Sometimes when you are running a MapReduce job your Map task and (or) reduce task may require some extra data in terms of a file, a jar or a zipped file in order to do their processing. In such scenarios you can use Distributed cache in Hadoop MapReduce.
What is distributed cache
Distributed cache in Hadoop provides a mechanism to copy files, jars or archives to the nodes where map and reduce tasks are running. Initially the specified file is cached to the HDFS, once the task is about to run Node manager copies the cached file to the local disk of the node where task is running.
How to use Distributed cache in Hadoop
Earlier DistributedCache class methods were used to add files to distributed cache but that whole class is deprecated now.
You need to use methods in Job class to add the files to distributed cache, methods that can be used are as follows.
- public void addCacheArchive(URI uri)- This method is used to add an archive to be localized. Archived file will be unarchived on the node where task is running.
- public void addCacheFile(URI uri)- This method is used to add a file to be localized.
- public void setCacheArchives(URI[] archives)- Set the given set of archives that need to be localized.
- public void setCacheFiles(URI[] files)- Set the given set of files that need to be localized.
- public void addFileToClassPath(Path file)- This method adds a file path to the current set of classpath entries. It adds the file to cache as well.
- public void addArchiveToClassPath(Path archive)- This method adds an archive path to the current set of classpath entries. It adds the archive to cache as well.
If you are using GenericOptionsParser and ToolRunner in MapReduce code then you can pass the files to be added to the distributed cache through command line too.
Another advantage you get by using GenericOptionsParser to add a file is that you can add file from local file system too. With methods in job class, file has to be in shared file system which is one of the difference between these two options of adding files to a distributed cache in Hadoop.
If you are using Java API (Job class methods) to add file to distributed cache in Hadoop then you have to ensure that the file is copied to HDFS. Then you can use the relevant method (based on file, jar or archive).
For example - If you are adding a text file to distributed cache then you can use the following method call
job.addCacheFile(new URI("/test/input/abc.txt#abc"));
Here #abc creates a symbolic link to the file and using this name (abc in this case) you can access the cached file in the task nodes.

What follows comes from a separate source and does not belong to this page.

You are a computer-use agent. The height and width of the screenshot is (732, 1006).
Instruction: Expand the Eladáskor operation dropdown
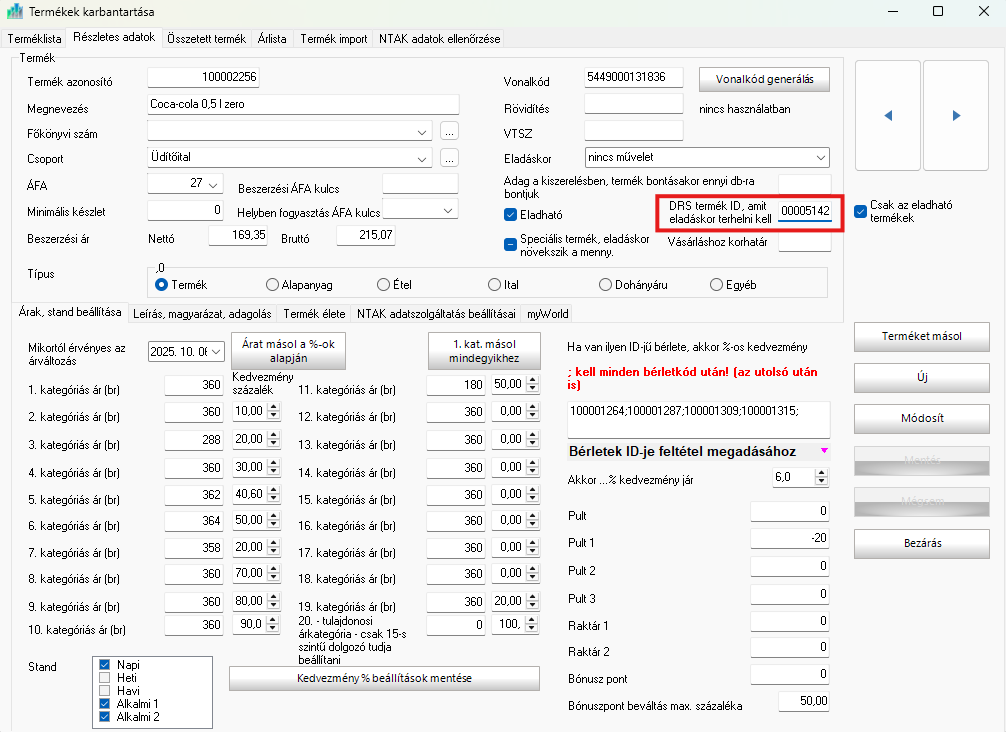(820, 158)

If you are adding a jar to the class path then you can use the following method call
job.addFileToClassPath(new Path("/test/MyTestLib.jar"));
If you are adding a .zip archive file to distributed cache then you can use the following method call.
job.addCacheArchive(new URI("/test/input/abc.zip"));
Distributed cache with MapReduce example
Suppose you have data in the following format -
Item1 345 DEL Item1 205 KOL Item3 654 BLR Item3 453 KOL Item2 350 MUM Item1 122 DELWhat is needed is to find Total sales per city but in the end file, you want the full name of the City in the following form, not the three letter city code .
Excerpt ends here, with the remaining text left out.